» **Assignment**
Taking the line that contains "Where should I click to: Click" as the start and the last line of the data as the end, repeat exactly every line in that span, but no pictures.

» **Data under study**
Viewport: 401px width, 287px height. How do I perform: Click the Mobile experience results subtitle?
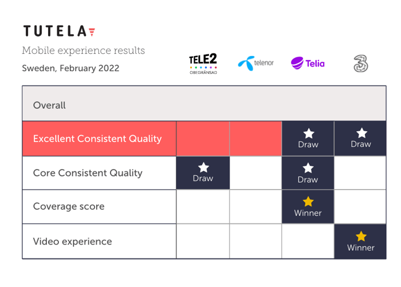pyautogui.click(x=84, y=50)
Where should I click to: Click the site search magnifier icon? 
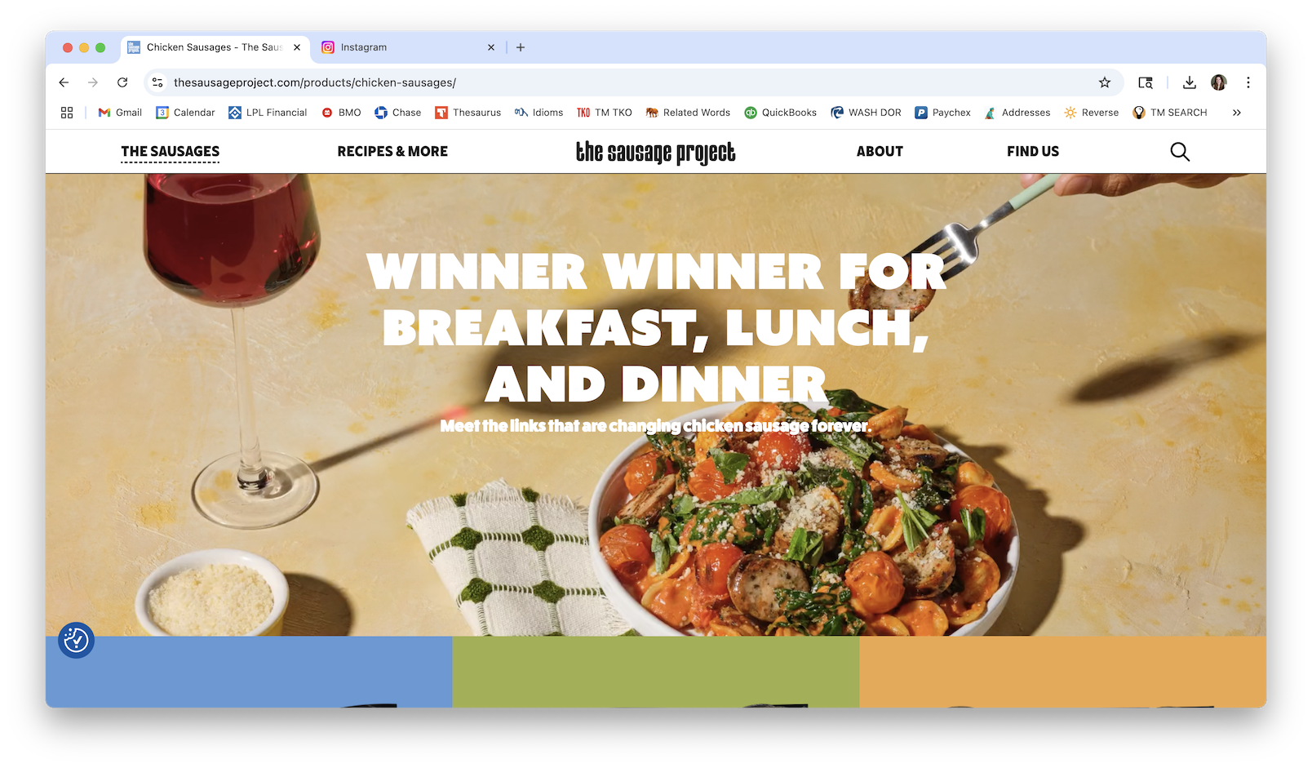click(x=1180, y=152)
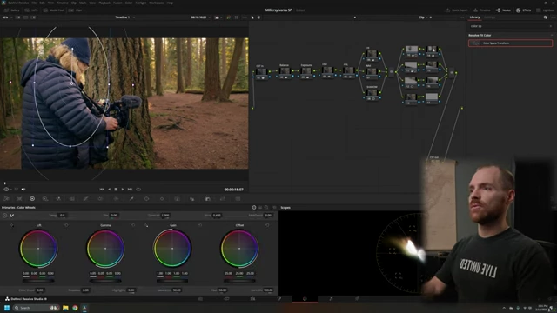The image size is (557, 313).
Task: Reset the Lift color wheel
Action: [66, 225]

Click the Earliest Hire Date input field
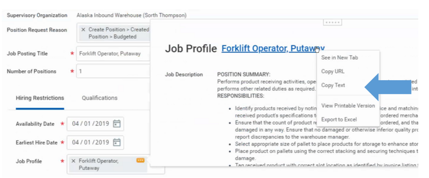pyautogui.click(x=95, y=142)
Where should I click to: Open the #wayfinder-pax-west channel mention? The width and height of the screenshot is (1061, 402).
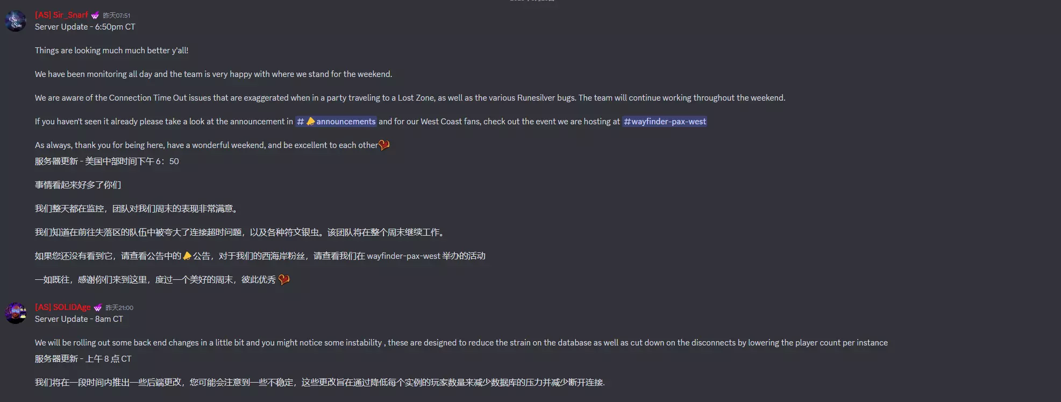pyautogui.click(x=665, y=122)
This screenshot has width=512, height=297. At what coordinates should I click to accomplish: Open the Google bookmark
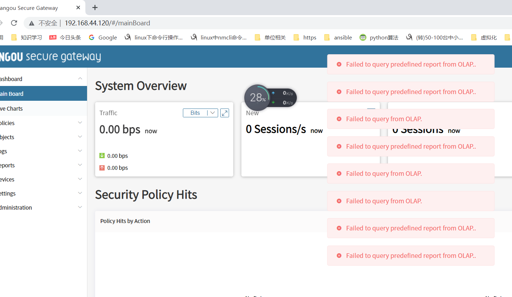pyautogui.click(x=103, y=37)
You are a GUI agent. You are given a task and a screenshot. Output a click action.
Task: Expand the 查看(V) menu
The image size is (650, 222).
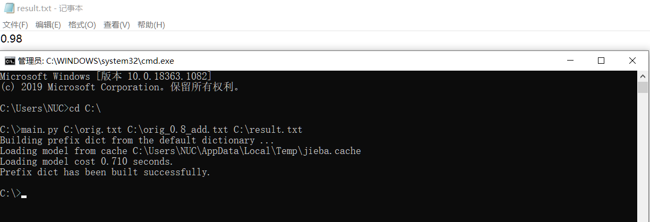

» **Written answer**
Where should I click to: Click the site search magnifier icon? 
click(x=1180, y=152)
The image size is (557, 313).
Task: Reset the Lift color wheel
Action: [66, 225]

Click the Earliest Hire Date input field
pyautogui.click(x=95, y=142)
Where should I click to: Open the #wayfinder-pax-west channel mention? The width and height of the screenshot is (1061, 402).
pyautogui.click(x=665, y=122)
This screenshot has width=512, height=297. At what coordinates should I click to accomplish: Open the Google bookmark
pyautogui.click(x=103, y=37)
You are a GUI agent. You are given a task and a screenshot. Output a click action.
Task: Expand the 查看(V) menu
The image size is (650, 222).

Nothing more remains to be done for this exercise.